A reforma do regime jurídico das instituições de ensino superior veio também consagrar, na carreira dos docentes do ensino superior politécnico, a indispensável complementaridade entre formação académica conducente ao grau de doutor, e validação de experiência profissional de alto nível, através do título de especialista.

Mantém-se naturalmente o princípio actual de duas carreiras distintas: a carreira docente universitária e a carreira docente do ensino superior politécnico no respeito pelo disposto na Lei de Bases do Sistema Educativo. Contudo, muito dos princípios gerais, designadamente em matéria de transparência, avaliação, qualificação na base da carreira e exigência de concurso para mudança de categoria, tornam-se agora idênticos nas carreiras agora objecto de revisão.

Por seu turno, as relações estreitas entre carreira de investigação e a carreira docente universitária, e a coexistência e interpenetração existentes entre ambas, aconselham a manter o actual paralelismo entre elas. Assim, a revisão da carreira de investigação reproduz as alterações da carreira universitária.

Destacam-se nas propostas de revisão da carreira docente universitária: o doutoramento como grau de entrada na carreira e a abolição das categorias de assistente e assistente estagiário; a obrigatoriedade de concursos internacionais para professores, com júris maioritariamente externos à instituição. Facilita-se a colaboração entre universidades e outras instituições e definem-se mecanismos de rejuvenescimento do corpo docente que permitam a todos, designadamente aos mais novos, ou aos que estão fora da universidade portuguesa, concorrer aos lugares de topo com base exclusivamente no seu mérito próprio.

No que respeita às propostas de revisão da carreira docente politécnica, reforça-se a especialização dos institutos politécnicos, exigindo-se o grau de especialista ou, em alternativa, o de doutor, e garantindo que parte significativa do corpo docente mantém uma relação principal com a vida profissional exterior à instituição. Promove-se a estabilização do corpo docente dos institutos politécnicos por concurso, removendo a precariedade de vínculos que se tinha tornado dominante em algumas instituições.

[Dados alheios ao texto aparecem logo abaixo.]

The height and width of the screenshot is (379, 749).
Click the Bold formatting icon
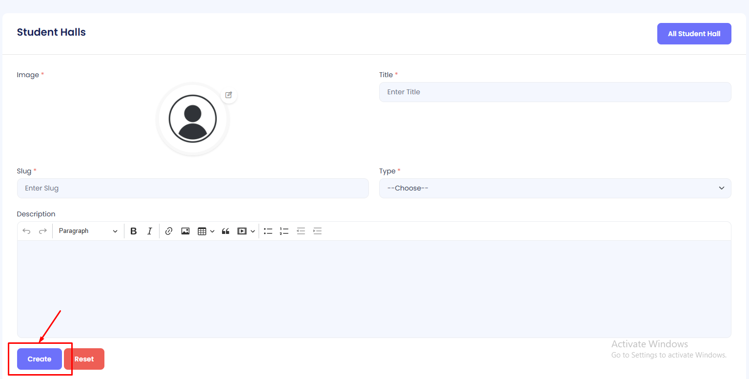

Entrega-se à autonomia das instituições de ensino superior, universidades e institutos politécnicos, a regulamentação relativa à gestão do pessoal docente, simplificam-se procedimentos administrativos obsoletos e definem-se os princípios da avaliação de desempenho, periódica e obrigatória, de todos os docentes. Eliminam-se definitivamente mecanismos de transição automática entre categorias. Exige-se a constituição de júris nacionais sempre que se trate de concursos em áreas em que a instituição não detém competência específica. Por fim, introduzem-se mecanismos de resolução extra-judicial de conflitos como forma de reforço das condições de funcionamento das próprias instituições.

O processo de revisão que agora se concluirá com a negociação, com os sindicatos, das propostas do Governo e com a aprovação, pelo Governo, dos textos finais dos correspondentes diplomas legais, compreendeu um extenso período de consultas e diálogo com os representantes das próprias universidades e institutos politécnicos públicos, e ainda a apresentação e discussão com o Conselho de Reitores das Universidades Portuguesas e o Conselho Coordenador dos Institutos Superiores Politécnicos, das bases gerais da reforma das carreiras docentes do ensino superior agora propostas.

Também em reuniões agendadas a pedido de organizações sindicais foram apresentadas as bases gerais da reforma e ouvidos os seus contributos e comentários.

Os textos agora aprovados serão disponibilizados publicamente após a sua entrega formal às organizações sindicais.